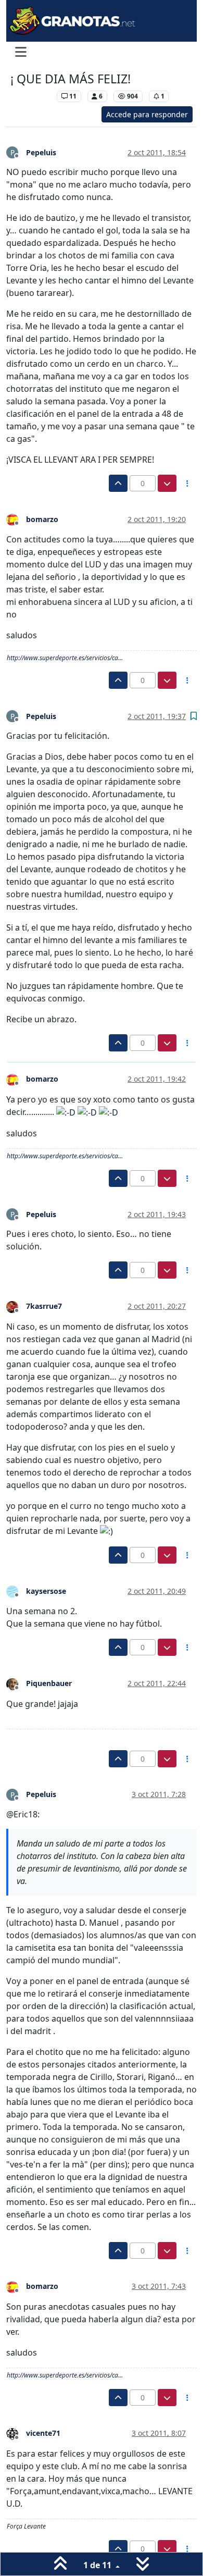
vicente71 (43, 2433)
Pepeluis (41, 152)
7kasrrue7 (44, 1306)
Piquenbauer (49, 1683)
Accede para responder (147, 114)
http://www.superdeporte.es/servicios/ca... (65, 657)
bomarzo (42, 519)
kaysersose (46, 1591)
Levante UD (31, 96)
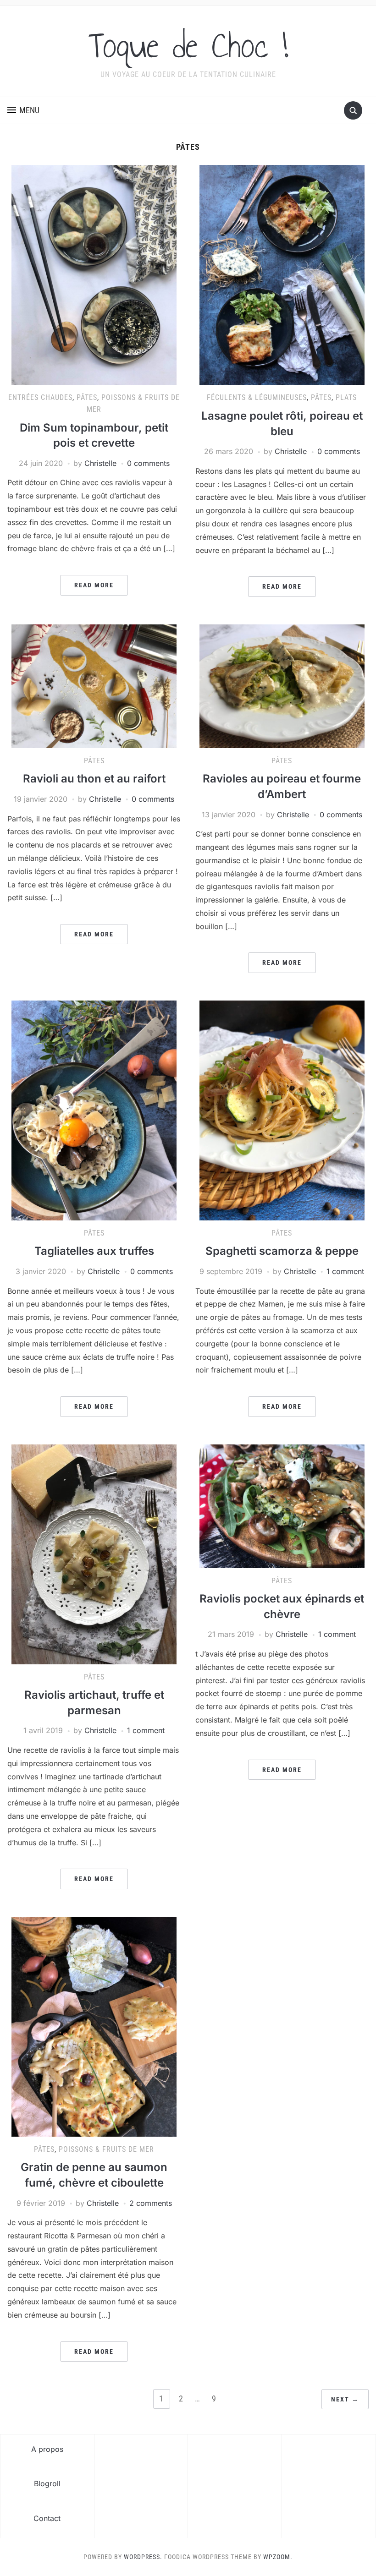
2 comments (150, 2203)
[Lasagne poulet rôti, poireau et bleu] (282, 274)
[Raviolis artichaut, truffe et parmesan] (94, 1553)
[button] (23, 110)
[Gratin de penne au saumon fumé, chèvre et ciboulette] (94, 2025)
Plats (346, 397)
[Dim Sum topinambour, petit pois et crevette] (94, 274)
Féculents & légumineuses (257, 397)
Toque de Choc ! (188, 45)
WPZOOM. (278, 2556)
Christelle (100, 463)
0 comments (148, 463)
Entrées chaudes (40, 397)
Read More (94, 585)
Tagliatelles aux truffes (94, 1251)
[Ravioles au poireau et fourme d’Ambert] (282, 685)
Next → (345, 2399)
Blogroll (47, 2483)
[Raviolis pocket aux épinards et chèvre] (282, 1505)
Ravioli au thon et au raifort (94, 778)
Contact (47, 2518)
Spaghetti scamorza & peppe (282, 1251)
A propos (47, 2449)
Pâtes (87, 397)
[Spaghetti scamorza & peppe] (282, 1109)
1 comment (345, 1271)
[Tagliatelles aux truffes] (94, 1109)
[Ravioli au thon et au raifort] (94, 685)
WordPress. (143, 2556)
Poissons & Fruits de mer (106, 2149)
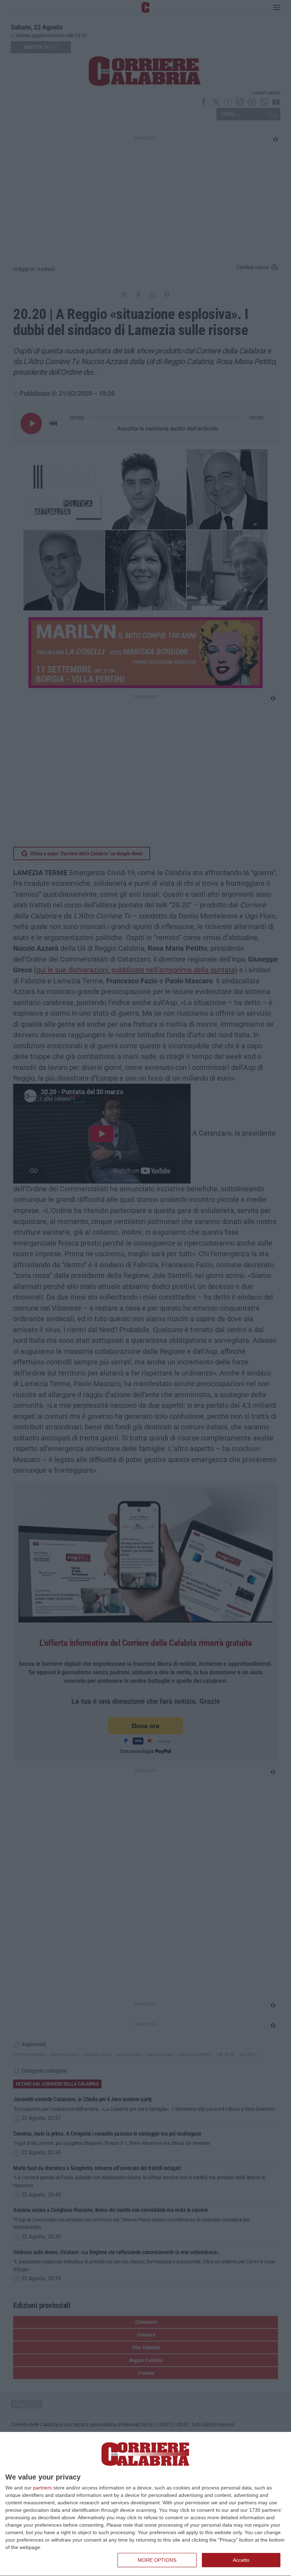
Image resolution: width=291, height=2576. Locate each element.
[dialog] (145, 2504)
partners (42, 2487)
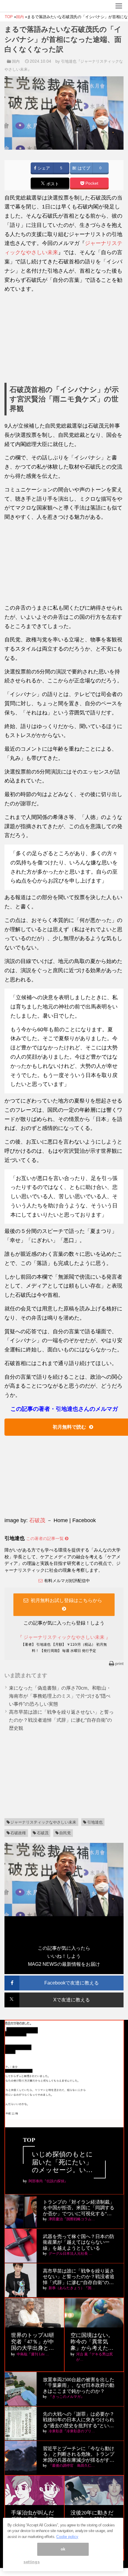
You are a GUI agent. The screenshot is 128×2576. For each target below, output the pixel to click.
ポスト (52, 183)
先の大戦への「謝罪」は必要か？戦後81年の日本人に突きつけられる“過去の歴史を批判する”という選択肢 (78, 2419)
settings (32, 2562)
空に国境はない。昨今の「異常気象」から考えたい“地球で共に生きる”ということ (92, 2342)
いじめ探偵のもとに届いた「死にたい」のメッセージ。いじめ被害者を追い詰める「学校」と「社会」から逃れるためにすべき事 (62, 2162)
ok (63, 2549)
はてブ (83, 168)
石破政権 (18, 1833)
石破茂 (37, 1520)
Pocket (91, 183)
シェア (43, 168)
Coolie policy (67, 2536)
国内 (16, 61)
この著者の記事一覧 (45, 1538)
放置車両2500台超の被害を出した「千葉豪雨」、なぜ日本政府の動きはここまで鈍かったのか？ (78, 2385)
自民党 (65, 1833)
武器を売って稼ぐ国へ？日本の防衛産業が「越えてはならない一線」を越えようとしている (78, 2242)
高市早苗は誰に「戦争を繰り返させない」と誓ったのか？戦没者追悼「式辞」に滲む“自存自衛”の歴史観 (61, 1720)
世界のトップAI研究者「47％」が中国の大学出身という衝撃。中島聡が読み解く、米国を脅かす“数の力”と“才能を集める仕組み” (33, 2342)
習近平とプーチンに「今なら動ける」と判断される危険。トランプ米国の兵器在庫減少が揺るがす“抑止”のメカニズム (78, 2454)
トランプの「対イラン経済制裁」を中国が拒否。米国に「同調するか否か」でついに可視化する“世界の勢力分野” (78, 2207)
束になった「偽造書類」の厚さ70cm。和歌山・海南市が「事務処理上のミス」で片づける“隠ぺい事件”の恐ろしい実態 (60, 1696)
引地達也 (95, 1822)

○ ○ ○ ○

Retype the records above word for word, from their first line through the line containing "settings (32, 2562)", and leave out every picture.

vicente71 (43, 2433)
Pepeluis (41, 152)
7kasrrue7 (44, 1306)
Piquenbauer (49, 1683)
Accede para responder (147, 114)
http://www.superdeporte.es/servicios/ca... (65, 657)
bomarzo (42, 519)
kaysersose (46, 1591)
Levante UD (31, 96)
2 comments (150, 2203)
[Lasagne poulet rôti, poireau et bleu] (282, 274)
[Raviolis artichaut, truffe et parmesan] (94, 1553)
[button] (23, 110)
[Gratin de penne au saumon fumé, chèvre et ciboulette] (94, 2025)
Plats (346, 397)
[Dim Sum topinambour, petit pois et crevette] (94, 274)
Féculents & légumineuses (257, 397)
Toque de Choc ! (188, 45)
WPZOOM. (278, 2556)
Christelle (100, 463)
0 comments (148, 463)
Entrées chaudes (40, 397)
Read More (94, 585)
Tagliatelles aux truffes (94, 1251)
[Ravioles au poireau et fourme d’Ambert] (282, 685)
Next → (345, 2399)
Blogroll (47, 2483)
[Raviolis pocket aux épinards et chèvre] (282, 1505)
Ravioli au thon et au raifort (94, 778)
Contact (47, 2518)
Spaghetti scamorza & peppe (282, 1251)
A propos (47, 2449)
Pâtes (87, 397)
[Spaghetti scamorza & peppe] (282, 1109)
1 comment (345, 1271)
[Tagliatelles aux truffes] (94, 1109)
[Ravioli au thon et au raifort] (94, 685)
WordPress. (143, 2556)
Poissons & Fruits de mer (106, 2149)
Image resolution: width=291, height=2576. Locate each element.
[dialog] (145, 2504)
partners (42, 2487)
You are a GUI agent. The screenshot is 128×2576. For each target below, output the pixel to click.
ポスト (52, 183)
先の大戦への「謝罪」は必要か？戦後81年の日本人に突きつけられる“過去の歴史を批判する”という選択肢 (78, 2419)
settings (32, 2562)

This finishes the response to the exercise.